Ces agents ont également qualité pour rechercher et constater, dans les mêmes conditions, les infractions aux dispositions des articles L. 626 et L. 626-1 en ce qu'elles concernent les substances et préparations dangereuses utilisées à des fins autres que médicales, ainsi qu'aux mesures réglementaires prises pour l'application de ces dispositions.
 
Article LEGIARTI000006695265
 
Les conditions d'application des dispositions du présent chapitre sont précisées par décret en Conseil d'Etat.
 
Chapitre 9 : Comité national de la sécurité sanitaire
 
Article LEGIARTI000006695266
 
Il est créé un Comité national de la sécurité sanitaire chargé d'analyser les événements susceptibles d'affecter la santé de la population et de confronter les informations disponibles.
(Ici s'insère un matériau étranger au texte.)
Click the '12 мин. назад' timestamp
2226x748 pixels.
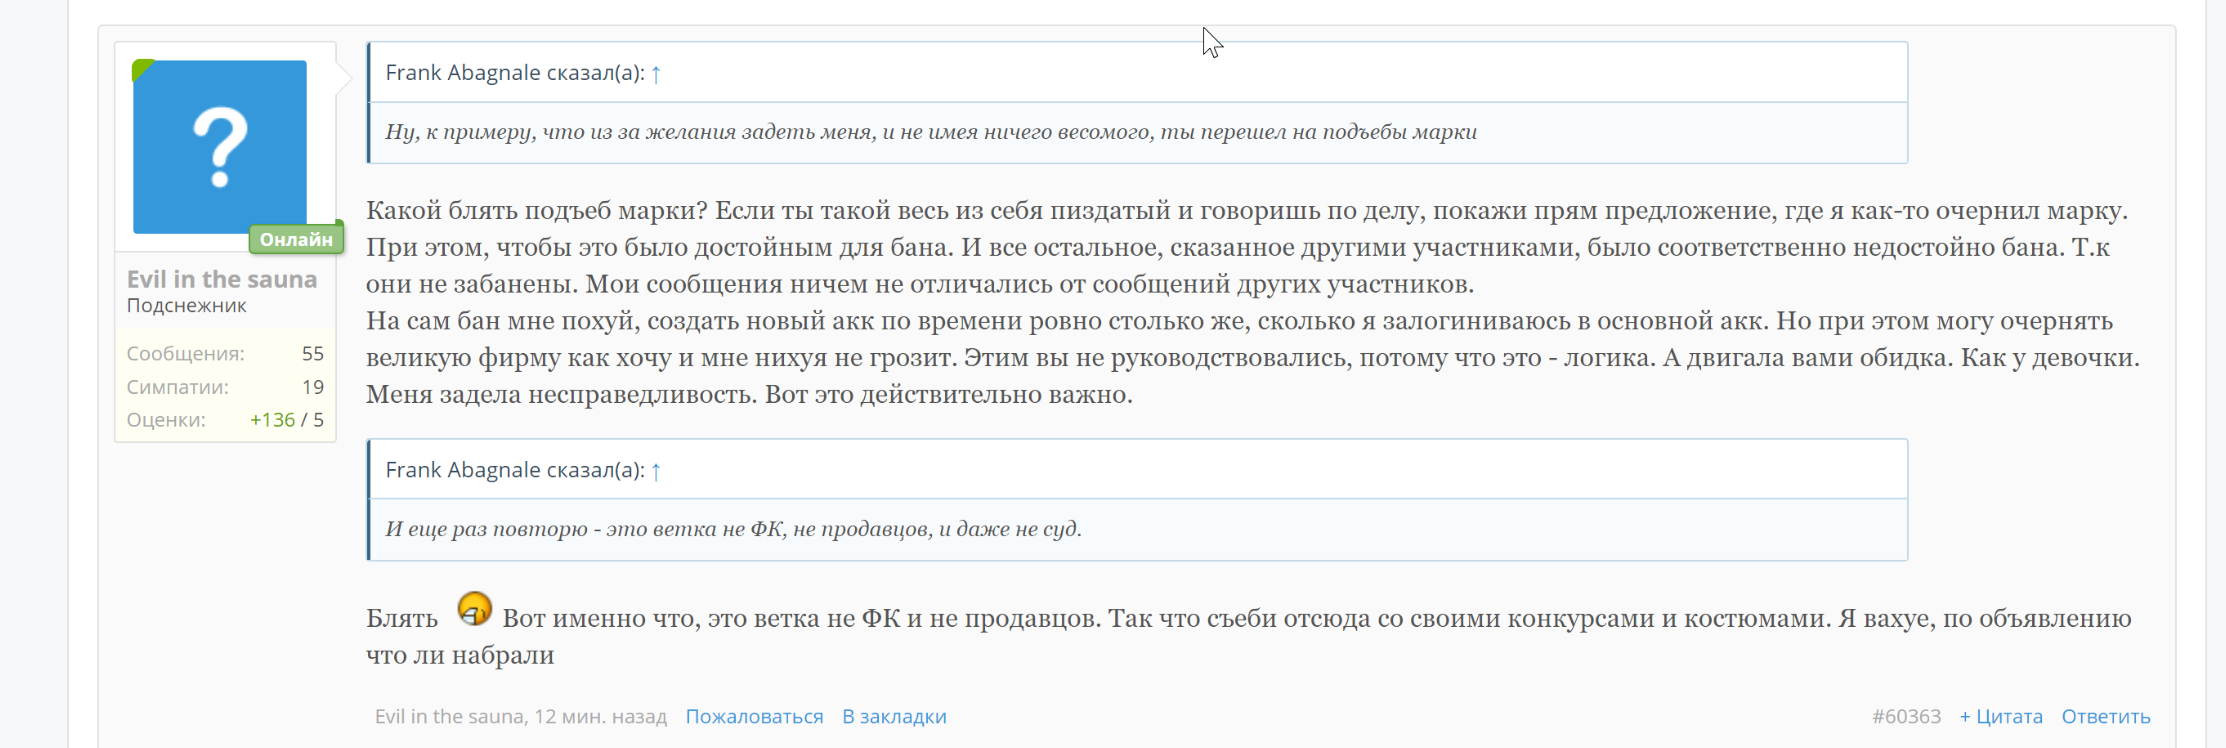[x=600, y=717]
Ce comité s'assure également de la coordination de la politique scientifique de l'Institut de veille sanitaire et des agences françaises de sécurité sanitaire des produits de santé et des aliments.
 
Le Comité national de la sécurité sanitaire réunit, sous la présidence du ministre chargé de la santé, les directeurs généraux de l'Institut de veille sanitaire, de l'Agence française de sécurité sanitaire des produits de santé et de l'Agence française de sécurité sanitaire des aliments ainsi que les présidents des conseils scientifiques de ces deux agences et de l'Institut de veille sanitaire, une fois par trimestre ou à la demande de l'un d'entre eux.
 
Il associe à ses travaux les autres ministres intéressés et notamment les ministres assurant la tutelle d'une agence. Il peut y associer toute autre personnalité ou organisme compétent.
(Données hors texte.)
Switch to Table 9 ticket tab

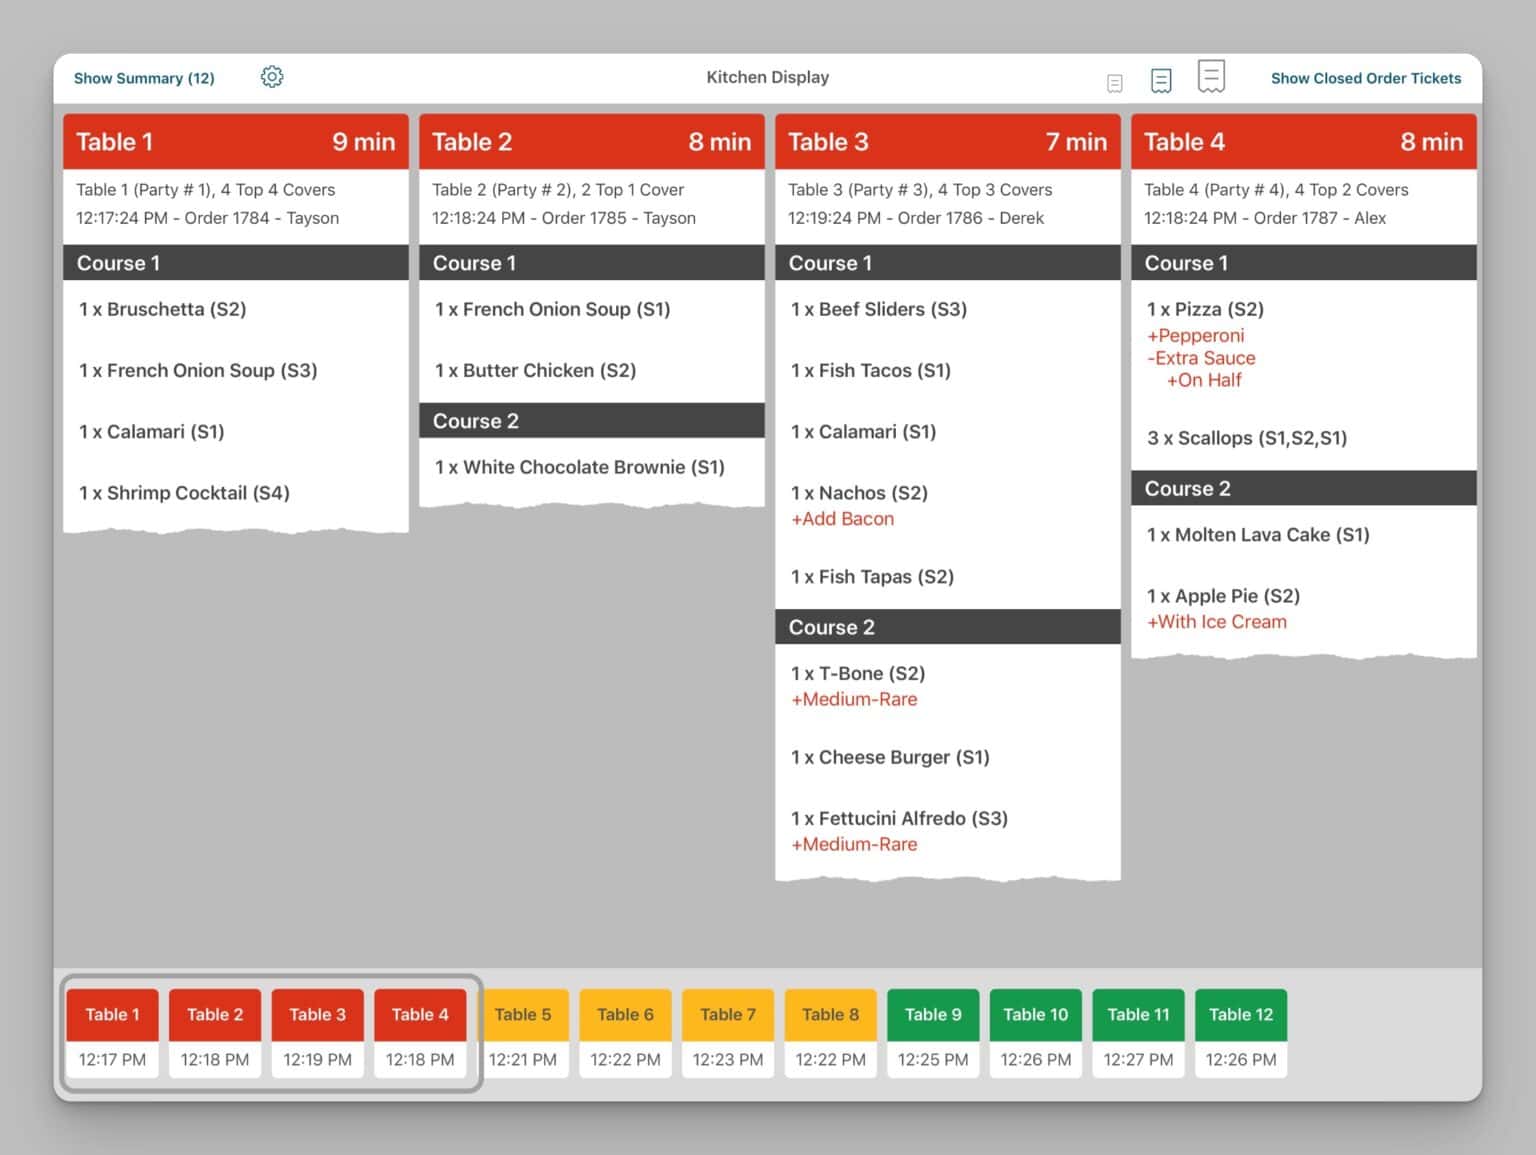point(933,1015)
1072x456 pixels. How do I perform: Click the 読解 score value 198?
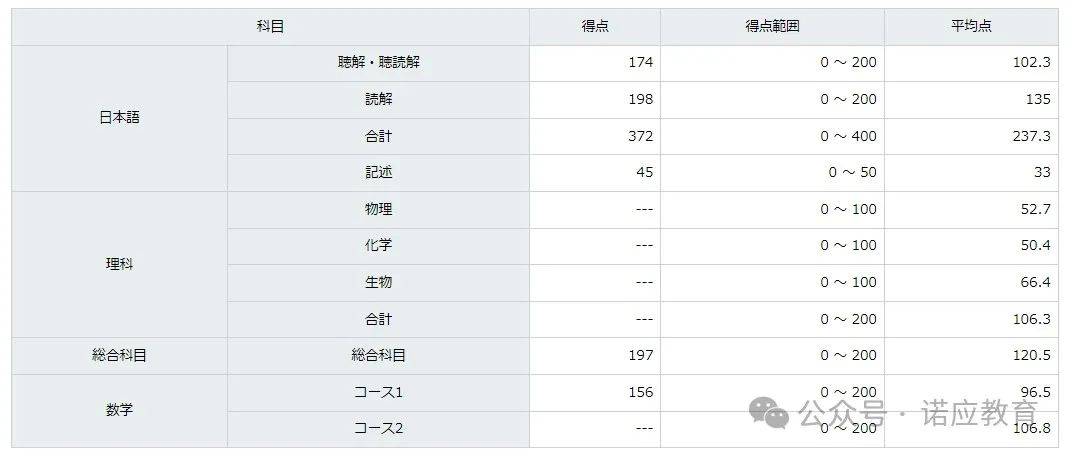click(641, 100)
Chapitre préliminaire : Conférences nationale et régionales de santé
 
Article LEGIARTI000006695179
 
Le ministre chargé de la santé réunit chaque année une Conférence nationale de santé. Cette conférence a notamment pour objet :
 
a) D'analyser les données relatives à la situation sanitaire de la population ainsi que l'évolution des besoins de santé de celle-ci ;
 
b) De proposer les priorités de la politique de santé publique et des orientations pour la prise en charge des soins compte tenu de l'évolution des techniques préventives, diagnostiques et thérapeutiques.
 
La Conférence nationale de santé est composée notamment de représentants des professionnels, institutions et établissements de santé et de représentants des conférences régionales de santé.
 
La Conférence nationale de santé est destinataire d'un rapport du Haut Comité de la santé publique ; elle fait appel, en tant que de besoin, aux services, organismes et personnes compétents en matière de santé ; elle consulte les organismes qui assurent le remboursement des dépenses de soins.
 
Ses analyses et propositions font l'objet d'un rapport au Gouvernement dont il est tenu compte pour l'élaboration du projet de loi de financement de la sécurité sociale. Les rapports du Haut Comité de la santé publique et de la Conférence nationale de santé sont transmis au Parlement.
 
Un décret en Conseil d'Etat détermine les conditions d'application du présent article.
 
Article LEGIARTI000006695181
 
La conférence régionale de santé analyse l'évolution des besoins de santé et procède à l'examen des données relatives à la situation sanitaire et sociale de la population, propres à la région.
 
Elle établit les priorités de santé publique de la région qui peuvent faire l'objet de programmes dont l'élaboration et la mise en oeuvre sont coordonnées par le préfet de région.
 
Elle fait des propositions pour améliorer l'état de santé de la population au regard de l'ensemble des moyens de la région tant dans le domaine sanitaire que dans les domaines médico-social et social.
 
Le rapport de la conférence régionale est transmis à la Conférence nationale de santé, à l'agence régionale de l'hospitalisation, à l'union régionale des caisses d'assurance maladie et à l'union des médecins exerçant à titre libéral.
 
La conférence régionale de santé rassemble les représentants de l'Etat, des collectivités territoriales, des organismes d'assurance maladie, des professionnels du champ sanitaire et social, des institutions et établissements sanitaires et sociaux et des usagers.
 
Un décret en Conseil d'Etat détermine les conditions d'application des dispositions du présent article.